═══ Excerpted data

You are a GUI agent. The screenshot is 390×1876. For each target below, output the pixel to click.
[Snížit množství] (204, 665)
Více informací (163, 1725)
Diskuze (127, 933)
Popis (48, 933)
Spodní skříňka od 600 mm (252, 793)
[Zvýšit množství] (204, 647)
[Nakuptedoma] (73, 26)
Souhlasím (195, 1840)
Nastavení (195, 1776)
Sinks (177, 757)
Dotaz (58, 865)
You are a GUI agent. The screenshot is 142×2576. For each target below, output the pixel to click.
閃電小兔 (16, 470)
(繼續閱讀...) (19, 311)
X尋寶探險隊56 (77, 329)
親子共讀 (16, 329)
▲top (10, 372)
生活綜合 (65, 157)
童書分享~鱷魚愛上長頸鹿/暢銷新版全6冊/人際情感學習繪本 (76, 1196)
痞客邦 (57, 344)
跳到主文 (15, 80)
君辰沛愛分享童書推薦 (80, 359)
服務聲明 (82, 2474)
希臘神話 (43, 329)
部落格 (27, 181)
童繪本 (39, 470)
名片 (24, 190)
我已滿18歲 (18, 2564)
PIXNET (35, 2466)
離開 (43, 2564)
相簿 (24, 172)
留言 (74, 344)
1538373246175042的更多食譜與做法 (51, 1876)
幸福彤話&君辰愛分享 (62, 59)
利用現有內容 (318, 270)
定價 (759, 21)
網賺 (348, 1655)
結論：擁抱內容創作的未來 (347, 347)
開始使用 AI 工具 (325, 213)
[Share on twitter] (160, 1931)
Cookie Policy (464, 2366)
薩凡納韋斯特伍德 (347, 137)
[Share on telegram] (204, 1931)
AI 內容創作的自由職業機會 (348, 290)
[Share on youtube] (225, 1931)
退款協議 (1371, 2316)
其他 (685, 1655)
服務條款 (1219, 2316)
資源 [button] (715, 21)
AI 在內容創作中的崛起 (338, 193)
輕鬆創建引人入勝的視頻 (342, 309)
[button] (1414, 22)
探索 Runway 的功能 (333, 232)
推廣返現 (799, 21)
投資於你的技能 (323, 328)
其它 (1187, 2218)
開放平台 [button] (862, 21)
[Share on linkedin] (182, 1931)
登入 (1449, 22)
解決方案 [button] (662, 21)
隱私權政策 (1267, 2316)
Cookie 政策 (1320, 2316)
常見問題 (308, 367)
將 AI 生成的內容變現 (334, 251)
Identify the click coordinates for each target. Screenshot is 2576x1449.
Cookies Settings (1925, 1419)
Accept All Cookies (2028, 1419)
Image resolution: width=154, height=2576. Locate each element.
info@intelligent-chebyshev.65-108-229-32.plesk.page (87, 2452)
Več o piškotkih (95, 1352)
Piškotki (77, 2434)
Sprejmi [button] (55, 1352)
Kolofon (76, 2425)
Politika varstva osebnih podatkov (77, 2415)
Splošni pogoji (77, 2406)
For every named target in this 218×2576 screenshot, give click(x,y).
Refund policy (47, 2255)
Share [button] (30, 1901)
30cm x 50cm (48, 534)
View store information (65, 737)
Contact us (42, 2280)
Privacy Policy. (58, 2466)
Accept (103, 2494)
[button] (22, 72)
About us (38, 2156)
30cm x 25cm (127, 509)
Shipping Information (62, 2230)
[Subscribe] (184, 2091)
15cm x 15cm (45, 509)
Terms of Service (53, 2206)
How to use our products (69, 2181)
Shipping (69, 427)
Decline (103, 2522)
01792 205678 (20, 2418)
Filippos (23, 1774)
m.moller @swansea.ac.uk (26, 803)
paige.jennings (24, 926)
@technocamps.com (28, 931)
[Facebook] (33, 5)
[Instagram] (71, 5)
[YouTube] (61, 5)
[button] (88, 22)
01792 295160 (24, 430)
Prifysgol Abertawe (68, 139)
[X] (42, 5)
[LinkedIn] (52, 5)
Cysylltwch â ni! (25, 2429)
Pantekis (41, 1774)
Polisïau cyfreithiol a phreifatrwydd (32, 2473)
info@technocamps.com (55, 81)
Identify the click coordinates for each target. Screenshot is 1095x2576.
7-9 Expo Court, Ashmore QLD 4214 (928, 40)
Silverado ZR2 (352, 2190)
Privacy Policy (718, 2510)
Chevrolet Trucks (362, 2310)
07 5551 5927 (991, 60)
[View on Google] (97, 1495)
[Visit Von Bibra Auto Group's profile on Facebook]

══════

Problem description: Find the word "output" in the data and copy out each line where it turns up.

Solution for this problem:
You are a GUI agent. The screenshot is 390×1876. For each target below, output the pixel to click.
You are a GUI agent. The screenshot is 142×2576. For each target below, output the pixel to click.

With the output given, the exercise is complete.